LA NUIT QUI NE FINIT PAS

— Écoutez-moi, Lippincott : Greta a été très bonne pour Ellie et a veillé sur elle comme une sœur, après son entorse… Je… je lui en suis extrêmement reconnaissant. Je voudrais que vous compreniez à quel point sa présence m’a réconforté après la mort de ma femme.

— Miss Andersen est une personne très efficace.

Avant de le quitter, je lui exprimai ma gratitude, mais il m’interrompit :

— Vous n’avez aucune raison de me remercier, Michaël. À propos, je vous ai écrit un mot que j’ai adressé au « Champ du Gitan ». Vous le trouverez à votre arrivée. Je vous souhaite une bonne traversée.
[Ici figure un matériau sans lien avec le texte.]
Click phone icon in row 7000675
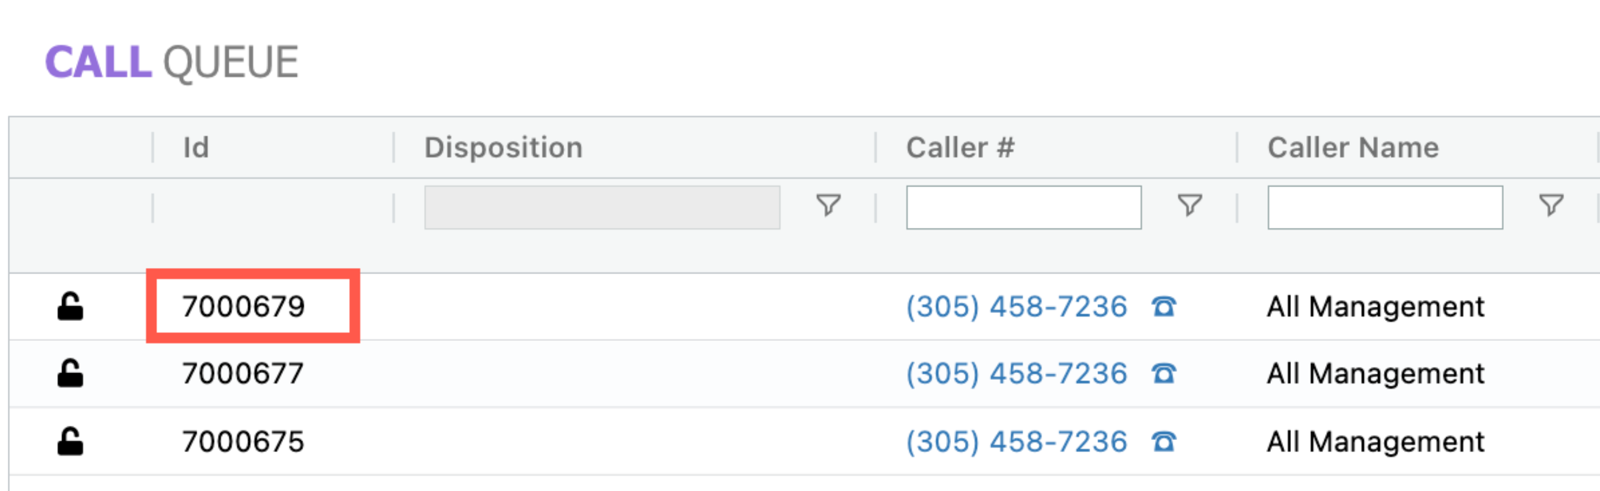This screenshot has width=1600, height=491. (x=1164, y=442)
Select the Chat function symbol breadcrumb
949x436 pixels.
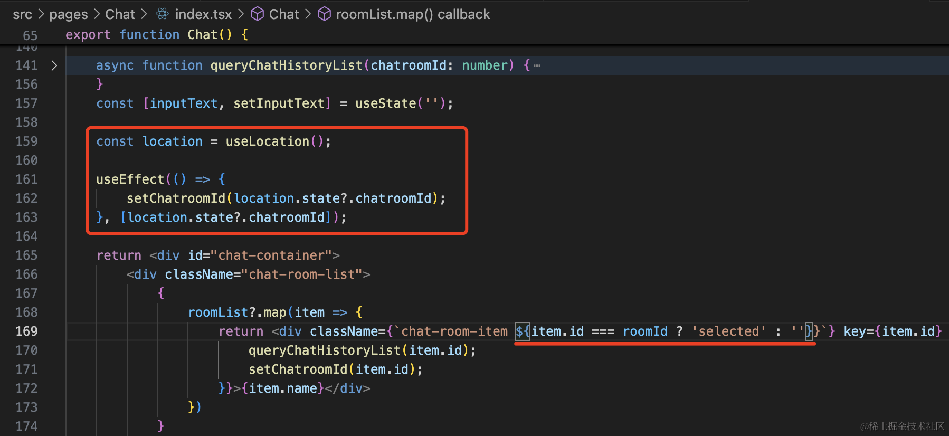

Un télégramme m’attendait à mon hôtel m’annonçant qu’un de mes amis, Rudolph Santonix, qui se mourait dans un hôpital de Californie, demandait à me voir. Je changeai la date de mon départ et m’envolai pour San Francisco. Santonix n’était pas encore mort. Toutefois, les médecins m’apprirent qu’il était inconscient et s’affaiblissait d’heure en heure. J’allai m’asseoir à son chevet et contemplai l’ombre de l’homme que j’avais connu. Le temps passa. Je demeurai là à me répéter « Pourvu qu’il reprenne conscience, qu’il me dise quelque chose avant de mourir ». Je me sentais très seul. Je venais d’échapper à des ennemis sournois et retrouvais un ami – mon unique ami – qui allait bientôt m’abandonner lui aussi. Il était le seul à me connaître à fond, à part Mummy. Je préférais ne pas penser à Mummy.

Je me levais parfois pour demander aux infirmières si elles ne pouvaient pas faire quelque chose pour lui, mais elles répondaient toujours :

— Nous ne savons pas s’il reprendra conscience.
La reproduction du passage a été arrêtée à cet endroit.